Developing new policies on data standards constituent names is a crash course on what can go wrong in the development world. For every discussion over first or last names or any other field stories abound about times when those rules failed. It seems everyone has been burned at one point after, following the report they were given, they addressed a prospect by the wrong name.
Nowhere does this get more offensive than getting gender incorrect. Refer to someone as “Mrs.” instead of “Mr.” and a chain of anger will eventually find it’s way to your desk. While an enveloped addressed to “Mrs. Robert Smith” is obviously wrong, trying to apply a hard and fast rule is difficult due to the flexible nature of names.
If we accurately capture preferred name titles at the time a constituent is entered into the database, our work is already done.
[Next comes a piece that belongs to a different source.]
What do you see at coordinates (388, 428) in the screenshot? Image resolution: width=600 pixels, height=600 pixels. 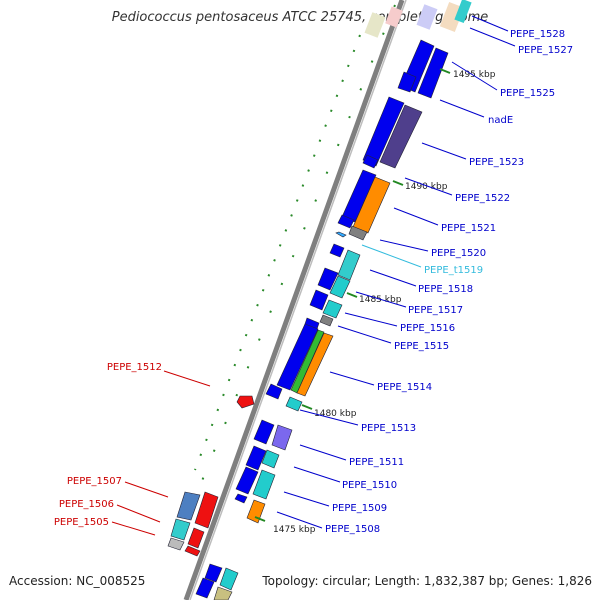 I see `gene-label: PEPE_1513` at bounding box center [388, 428].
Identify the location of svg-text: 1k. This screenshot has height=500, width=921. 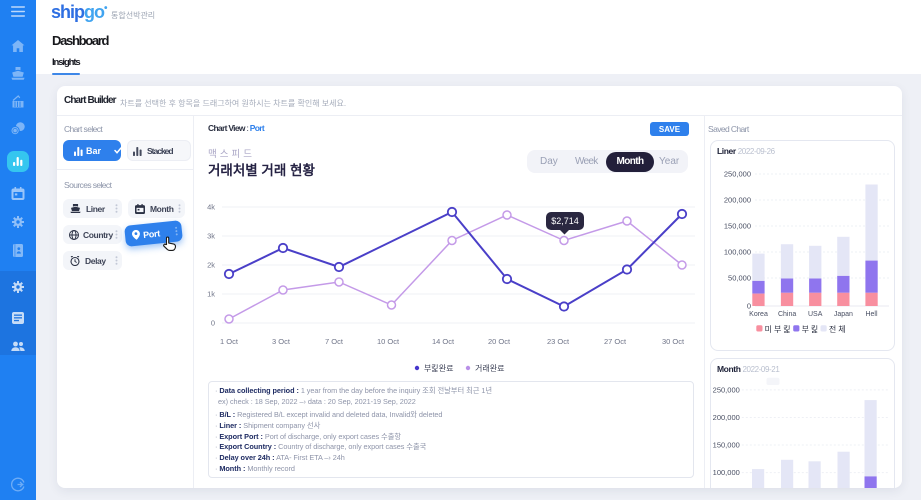
(211, 294).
This is also the only way to ever account for more difficult situations such as transgender or transitioning constituents where there’s simply no way BUT direct preference to be accurate.
But that still leaves situations where data is entered incorrectly or simply isn’t available. How do we check for possible errors? How do we fill in missing information? We’ll need either an army of interns or something a bit more automated.
Finding a Data Source
Fortunately, after searching for awhile, I sumbled across the Social Security Birth name data, a list of nearly every first name and gender of children born in the US in the last 100+ years. The perfect open-source data set to use as a starting point.
Social Security Birth Name Data
Created by the Social Security Administration
- Lists every name given to a child born in the US by gender and birth year.
- Excludes names given to fewer than 5 children for any gender in a given year (due to privacy reasons). For example, if there were 4 female Peters born in 2007, they will not show up.
- Covers the years 1880 and on, although not everyone was required to get a Social Security card until 1937.